While acknowledging that conditions under which trainers delivered and assessed training in these private VET providers in the two studies were questionable, there is growing evidence in the literature `that the quality of teaching has far and away the largest influence on student achievement’ (Barber et al., 2009, p. 6). Therefore, there is merit in the argument that – notwithstanding other situated factors influencing events in the commercial for-profit, private providers – standards of teacher work, perceptions and expectations can critically impact on the quality and relevance of` their approaches to teaching and learning (Anderson et al., 2004; Barber et al.,2009; Gallagher & Anderson, 2005).
This article has shown that a pattern of critical and reflective perspectives about international students and their learning environments is emerging but is less critical of teacher pedagogic practices. The findings reflect that there are
broader ‘other-ing’ discourses in this sector about international students and their learning environments, which have the potential to influence teacher choices and ultimately international students` outcomes.
By attempting to assimilate international students into the ways things are done in the host institutions in Australia, VET teachers are focused on what the students are and not what they do. In this instance, the learning deficits presented by international students are providing teachers with a convenient, stereotypical way of` interpreting their behaviour instead of` the quality of their learning. This focus may lead us to avoid critical evaluation of the teacher`s pedagogic choices and practices.
Hence we cannot fully understand VET practices in this sector unless we acknowledge that international students in the study participate in
these courses because these activities are meaningful to themselves and their families. It can be argued that at present:
much of the debate on VET for international students has been negative and critical, focusing on RTOs seen as ‘dodgy’ or on the activities of overseas agents of education providers (Smith, 2010a, p. 1).
Indeed this focus has failed to problematise VET teachers` attitudes and perceptions.

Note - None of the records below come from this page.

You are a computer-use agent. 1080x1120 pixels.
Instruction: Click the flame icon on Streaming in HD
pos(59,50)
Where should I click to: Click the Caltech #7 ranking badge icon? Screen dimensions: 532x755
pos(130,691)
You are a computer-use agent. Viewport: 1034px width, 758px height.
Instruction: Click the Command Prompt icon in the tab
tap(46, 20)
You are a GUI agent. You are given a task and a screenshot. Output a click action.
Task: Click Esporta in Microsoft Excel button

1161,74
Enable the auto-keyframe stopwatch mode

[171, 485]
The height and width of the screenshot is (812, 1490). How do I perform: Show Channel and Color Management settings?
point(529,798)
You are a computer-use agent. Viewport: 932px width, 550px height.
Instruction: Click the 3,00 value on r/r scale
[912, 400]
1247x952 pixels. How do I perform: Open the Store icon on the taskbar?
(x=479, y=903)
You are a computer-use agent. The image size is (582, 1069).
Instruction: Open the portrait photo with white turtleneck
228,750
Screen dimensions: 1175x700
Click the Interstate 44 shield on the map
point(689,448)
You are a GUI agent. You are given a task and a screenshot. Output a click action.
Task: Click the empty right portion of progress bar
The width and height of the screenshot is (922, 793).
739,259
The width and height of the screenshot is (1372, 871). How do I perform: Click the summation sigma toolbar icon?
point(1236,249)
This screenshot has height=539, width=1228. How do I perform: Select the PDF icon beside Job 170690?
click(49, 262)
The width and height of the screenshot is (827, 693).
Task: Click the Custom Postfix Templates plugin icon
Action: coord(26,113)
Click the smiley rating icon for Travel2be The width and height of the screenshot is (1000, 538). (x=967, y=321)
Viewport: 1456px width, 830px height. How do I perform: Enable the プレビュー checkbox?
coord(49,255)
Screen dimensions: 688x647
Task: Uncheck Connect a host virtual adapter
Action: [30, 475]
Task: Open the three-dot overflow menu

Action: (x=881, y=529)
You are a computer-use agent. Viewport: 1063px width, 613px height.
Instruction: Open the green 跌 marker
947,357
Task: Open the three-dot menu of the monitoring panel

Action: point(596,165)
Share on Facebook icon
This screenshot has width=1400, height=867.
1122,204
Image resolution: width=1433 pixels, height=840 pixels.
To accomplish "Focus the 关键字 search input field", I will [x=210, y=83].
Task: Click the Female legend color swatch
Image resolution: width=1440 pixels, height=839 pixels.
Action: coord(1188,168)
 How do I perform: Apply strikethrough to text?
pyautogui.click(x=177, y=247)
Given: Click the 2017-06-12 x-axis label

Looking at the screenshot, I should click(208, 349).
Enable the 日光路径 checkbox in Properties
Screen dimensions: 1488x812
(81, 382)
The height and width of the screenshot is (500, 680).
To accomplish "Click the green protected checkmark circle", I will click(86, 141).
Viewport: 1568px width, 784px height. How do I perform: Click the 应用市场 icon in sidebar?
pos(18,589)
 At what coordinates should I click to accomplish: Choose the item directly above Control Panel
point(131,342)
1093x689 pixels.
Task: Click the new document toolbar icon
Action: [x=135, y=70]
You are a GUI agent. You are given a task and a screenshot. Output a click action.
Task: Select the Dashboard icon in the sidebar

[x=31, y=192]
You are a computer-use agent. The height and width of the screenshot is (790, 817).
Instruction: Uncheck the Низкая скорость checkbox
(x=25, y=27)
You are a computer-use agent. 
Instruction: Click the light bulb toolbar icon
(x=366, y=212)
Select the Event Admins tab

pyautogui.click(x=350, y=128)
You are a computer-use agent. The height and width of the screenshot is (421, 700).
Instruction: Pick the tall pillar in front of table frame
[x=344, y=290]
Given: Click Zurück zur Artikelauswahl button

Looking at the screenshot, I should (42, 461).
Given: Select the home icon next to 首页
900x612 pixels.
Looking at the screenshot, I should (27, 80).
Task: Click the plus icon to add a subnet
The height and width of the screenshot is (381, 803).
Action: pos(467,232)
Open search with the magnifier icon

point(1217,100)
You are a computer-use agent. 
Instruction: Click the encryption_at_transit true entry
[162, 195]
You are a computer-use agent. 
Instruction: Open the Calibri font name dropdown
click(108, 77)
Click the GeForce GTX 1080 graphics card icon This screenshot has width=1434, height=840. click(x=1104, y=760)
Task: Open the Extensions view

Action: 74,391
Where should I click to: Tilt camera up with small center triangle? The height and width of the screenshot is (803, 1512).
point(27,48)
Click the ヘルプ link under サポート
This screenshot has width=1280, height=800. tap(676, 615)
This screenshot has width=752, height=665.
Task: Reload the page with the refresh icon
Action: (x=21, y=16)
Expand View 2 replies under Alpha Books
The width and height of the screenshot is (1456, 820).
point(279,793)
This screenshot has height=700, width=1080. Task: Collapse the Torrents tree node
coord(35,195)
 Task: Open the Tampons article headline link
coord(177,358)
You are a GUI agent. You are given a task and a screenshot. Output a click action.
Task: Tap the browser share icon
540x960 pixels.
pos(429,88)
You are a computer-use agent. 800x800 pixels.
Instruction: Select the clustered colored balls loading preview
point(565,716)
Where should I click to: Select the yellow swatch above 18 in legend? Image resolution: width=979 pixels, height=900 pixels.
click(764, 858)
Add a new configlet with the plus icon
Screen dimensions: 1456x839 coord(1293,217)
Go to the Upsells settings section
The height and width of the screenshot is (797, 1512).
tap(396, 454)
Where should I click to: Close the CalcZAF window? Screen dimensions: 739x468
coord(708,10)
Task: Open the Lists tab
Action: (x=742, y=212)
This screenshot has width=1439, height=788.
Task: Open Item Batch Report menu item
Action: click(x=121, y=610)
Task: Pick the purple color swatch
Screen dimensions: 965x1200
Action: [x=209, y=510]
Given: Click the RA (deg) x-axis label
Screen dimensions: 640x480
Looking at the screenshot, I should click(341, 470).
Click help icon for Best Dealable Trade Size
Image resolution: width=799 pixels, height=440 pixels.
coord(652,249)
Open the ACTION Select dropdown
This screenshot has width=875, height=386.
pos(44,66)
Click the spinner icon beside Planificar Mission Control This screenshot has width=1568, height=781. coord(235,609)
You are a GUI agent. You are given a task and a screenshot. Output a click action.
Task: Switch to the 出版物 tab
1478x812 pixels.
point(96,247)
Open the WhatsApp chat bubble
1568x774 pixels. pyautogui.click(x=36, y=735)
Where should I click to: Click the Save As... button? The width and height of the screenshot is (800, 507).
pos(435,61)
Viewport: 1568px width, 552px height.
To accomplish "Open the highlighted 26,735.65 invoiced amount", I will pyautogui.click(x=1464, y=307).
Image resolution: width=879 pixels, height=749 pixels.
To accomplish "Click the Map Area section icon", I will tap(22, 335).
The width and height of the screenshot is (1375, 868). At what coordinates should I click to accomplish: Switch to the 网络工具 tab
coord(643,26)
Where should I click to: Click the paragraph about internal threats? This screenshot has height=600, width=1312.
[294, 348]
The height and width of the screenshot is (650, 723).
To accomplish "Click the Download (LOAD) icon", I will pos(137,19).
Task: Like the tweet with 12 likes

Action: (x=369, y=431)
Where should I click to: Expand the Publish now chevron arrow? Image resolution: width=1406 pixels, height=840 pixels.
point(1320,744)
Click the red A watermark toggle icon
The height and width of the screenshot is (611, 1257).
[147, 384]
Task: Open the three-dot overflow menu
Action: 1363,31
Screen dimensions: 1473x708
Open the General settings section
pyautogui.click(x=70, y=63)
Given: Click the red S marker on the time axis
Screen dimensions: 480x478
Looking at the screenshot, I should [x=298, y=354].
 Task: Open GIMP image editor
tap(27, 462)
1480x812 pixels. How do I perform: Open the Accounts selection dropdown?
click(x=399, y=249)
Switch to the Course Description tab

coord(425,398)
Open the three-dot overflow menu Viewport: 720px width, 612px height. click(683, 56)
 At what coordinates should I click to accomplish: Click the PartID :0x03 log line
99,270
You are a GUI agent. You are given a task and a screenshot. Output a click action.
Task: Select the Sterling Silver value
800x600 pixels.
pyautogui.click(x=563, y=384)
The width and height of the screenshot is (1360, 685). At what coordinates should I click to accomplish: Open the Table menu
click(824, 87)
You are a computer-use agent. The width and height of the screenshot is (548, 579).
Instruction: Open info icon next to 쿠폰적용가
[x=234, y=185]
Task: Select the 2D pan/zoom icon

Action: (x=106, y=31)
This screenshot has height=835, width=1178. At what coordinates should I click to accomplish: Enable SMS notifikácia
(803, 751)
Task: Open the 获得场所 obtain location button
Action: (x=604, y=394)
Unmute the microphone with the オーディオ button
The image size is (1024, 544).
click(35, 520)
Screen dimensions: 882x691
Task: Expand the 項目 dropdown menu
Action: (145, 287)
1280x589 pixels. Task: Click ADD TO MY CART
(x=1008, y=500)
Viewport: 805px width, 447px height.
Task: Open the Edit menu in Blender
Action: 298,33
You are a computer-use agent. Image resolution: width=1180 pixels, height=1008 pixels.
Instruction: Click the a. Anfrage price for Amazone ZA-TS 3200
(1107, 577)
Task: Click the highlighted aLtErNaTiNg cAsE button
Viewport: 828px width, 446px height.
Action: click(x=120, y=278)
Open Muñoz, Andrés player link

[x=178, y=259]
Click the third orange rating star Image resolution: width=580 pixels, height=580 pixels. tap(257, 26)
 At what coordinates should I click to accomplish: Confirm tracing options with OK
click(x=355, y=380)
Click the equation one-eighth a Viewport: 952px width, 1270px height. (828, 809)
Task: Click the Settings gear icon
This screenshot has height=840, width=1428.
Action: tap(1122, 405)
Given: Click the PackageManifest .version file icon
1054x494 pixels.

Yet, research has shown that teachers are by far the largest contributor to students` performance and, in this instance, are hugely implicated in the delivery of VET courses to overseas students in the commercial-for-profit, private RTOs in this study.
Overall, while the teaching and learning contexts in these commercial-for-profit, private VET providers are complex, characterised by a multiplicity of views and perceptions and influenced by policy discourses, it can be argued that any
pedagogy that is premised on the deficit view of international students and their learning contexts may not support learning (Biggs, 1999).
Therefore, VET teachers and indeed VET providers need to re-examine their own perceptions and critically assess their practices to ensure that they are relevant to the learning needs of international students.